> _WHAT IS NEEDED_: Which lines in the records below contain the string "height"? Pull out each of those lines and copy it whole.

> _DATA SHOWN_:
/---
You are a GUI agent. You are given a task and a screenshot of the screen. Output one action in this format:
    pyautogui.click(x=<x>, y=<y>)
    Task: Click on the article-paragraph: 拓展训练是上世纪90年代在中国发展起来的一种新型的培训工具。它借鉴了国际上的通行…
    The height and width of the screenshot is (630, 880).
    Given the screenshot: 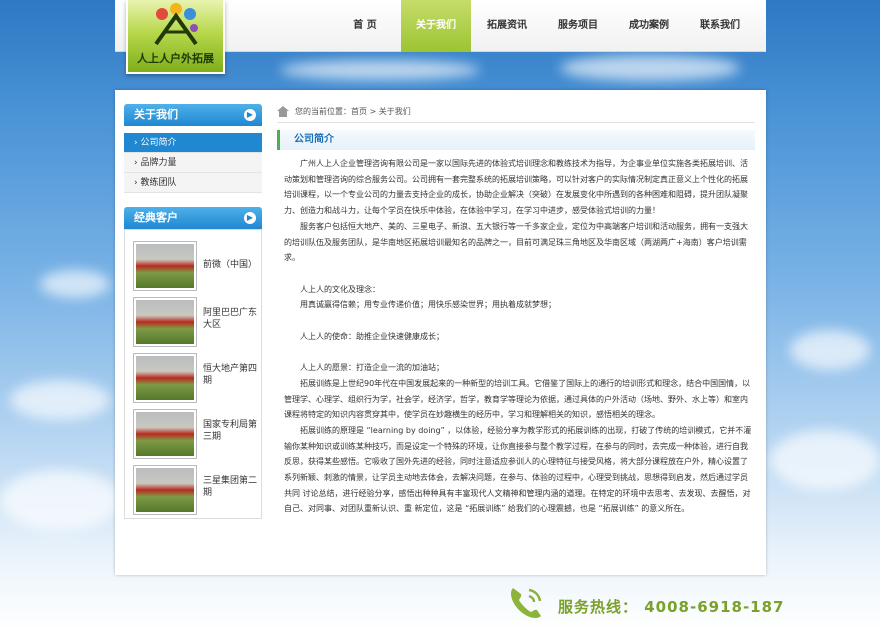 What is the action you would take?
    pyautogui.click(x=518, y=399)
\---
/---
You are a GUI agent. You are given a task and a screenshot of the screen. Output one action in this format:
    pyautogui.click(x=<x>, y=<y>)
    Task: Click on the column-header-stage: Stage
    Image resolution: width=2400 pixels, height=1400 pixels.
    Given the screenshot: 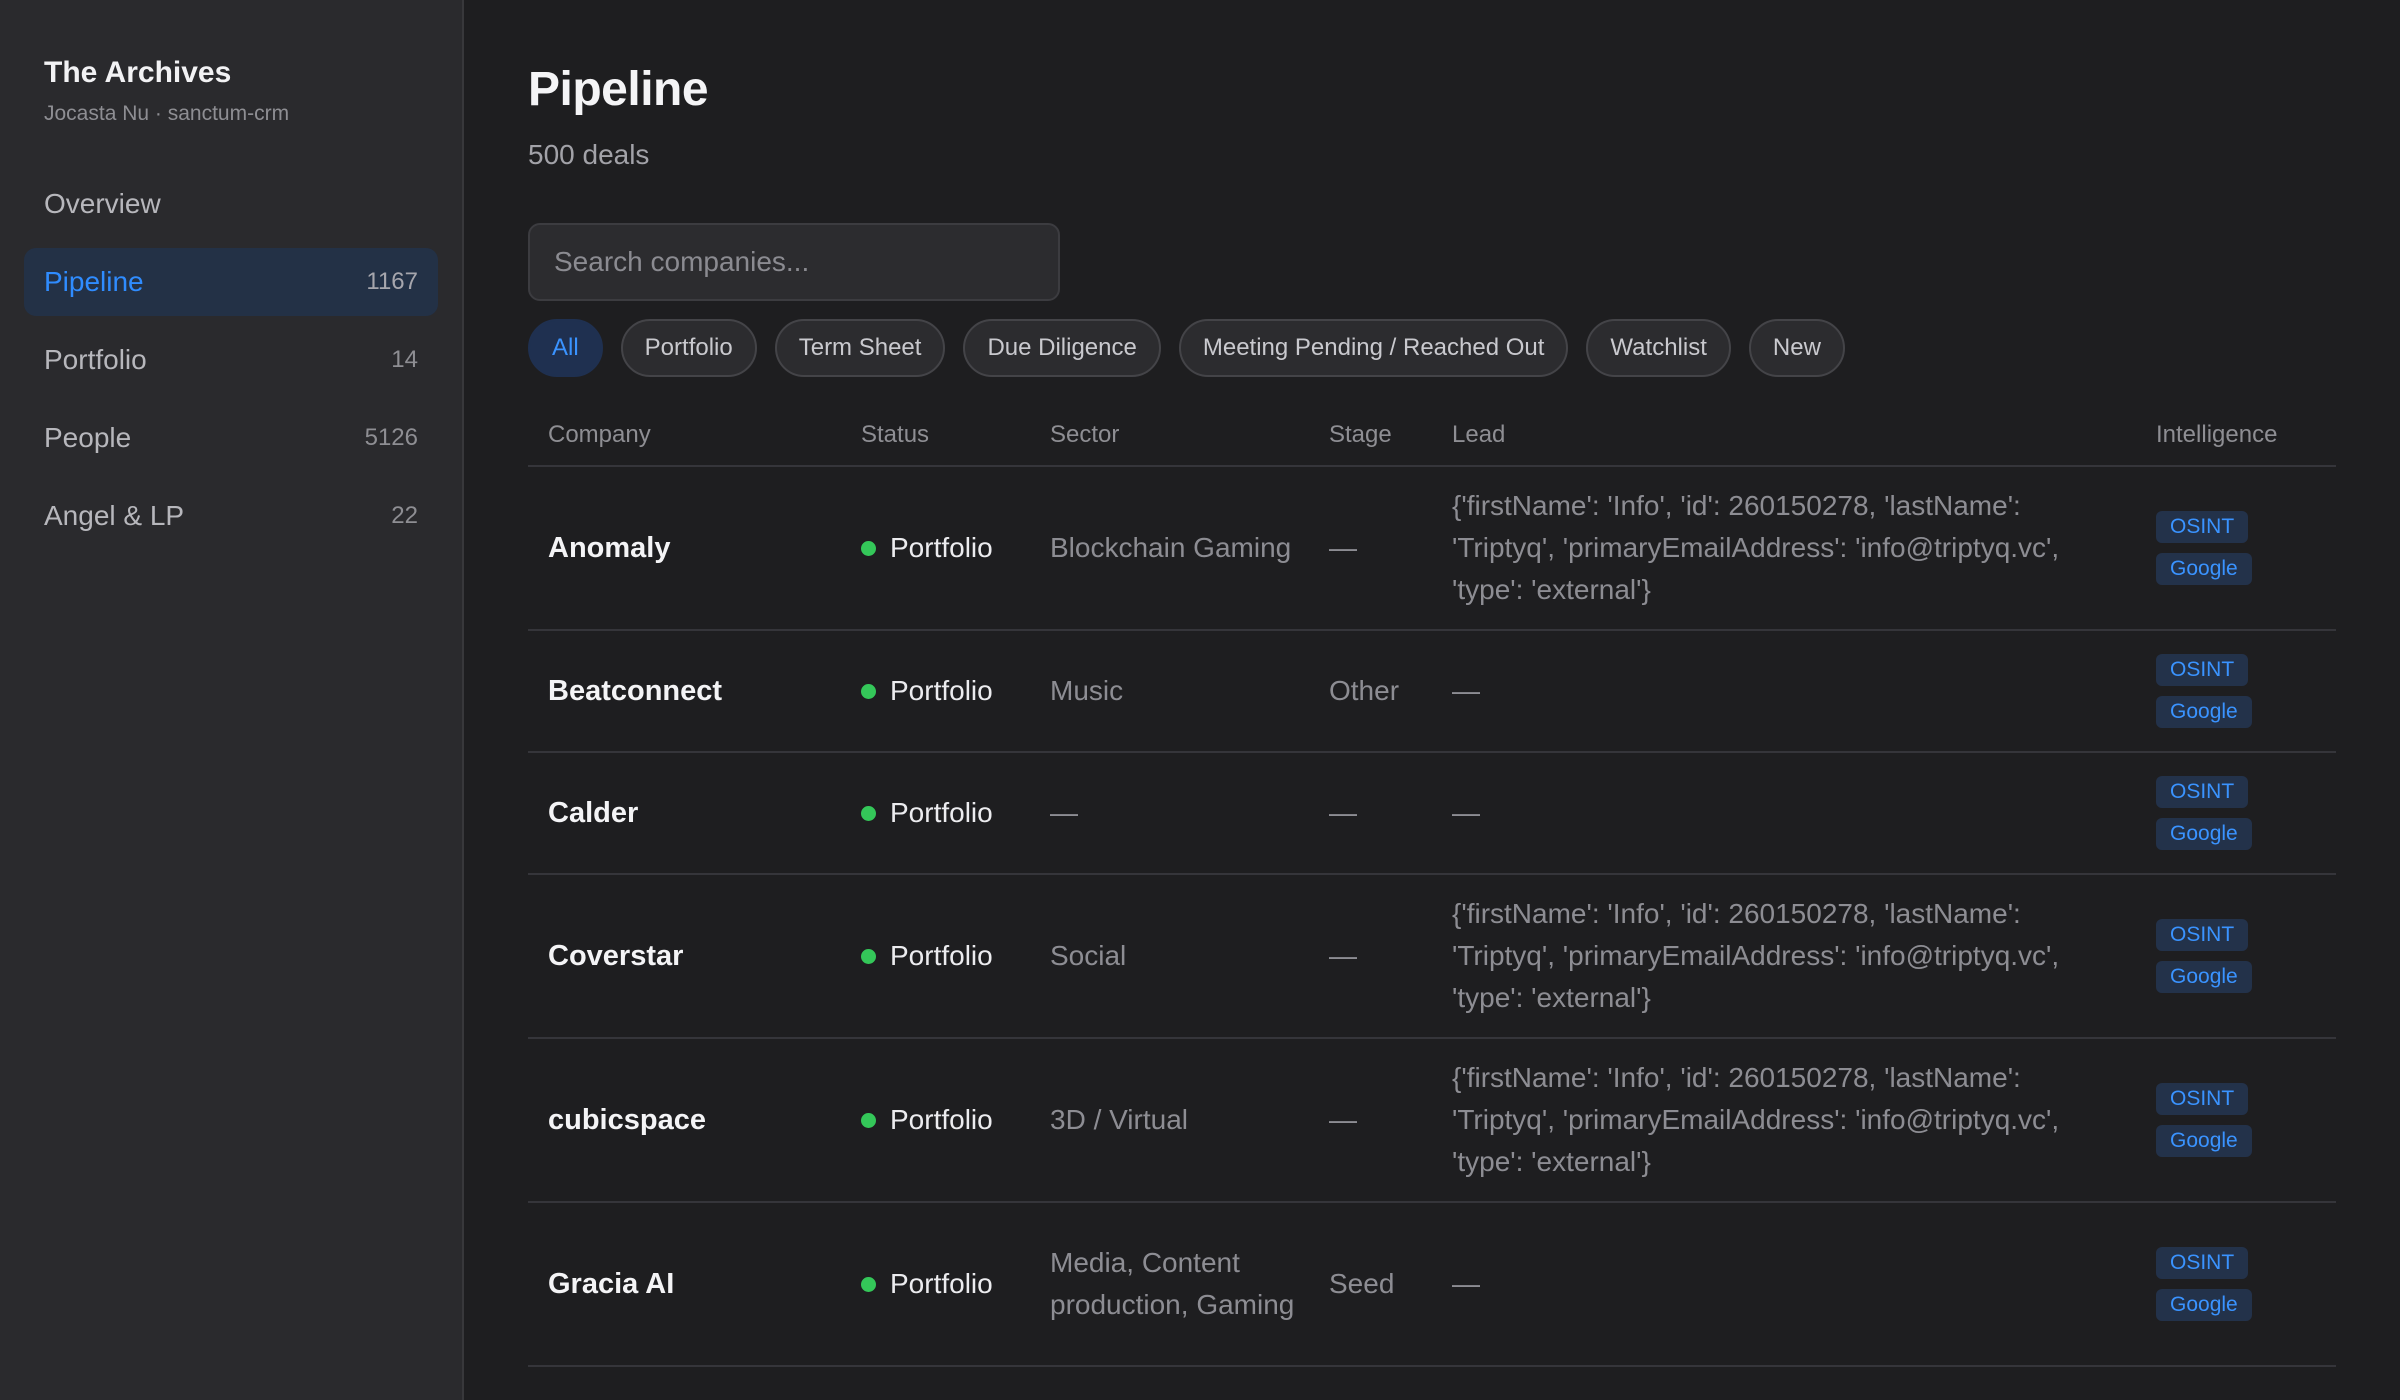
\---
> _TASK ANSWER_:
    The height and width of the screenshot is (630, 880).
    Image resolution: width=2400 pixels, height=1400 pixels.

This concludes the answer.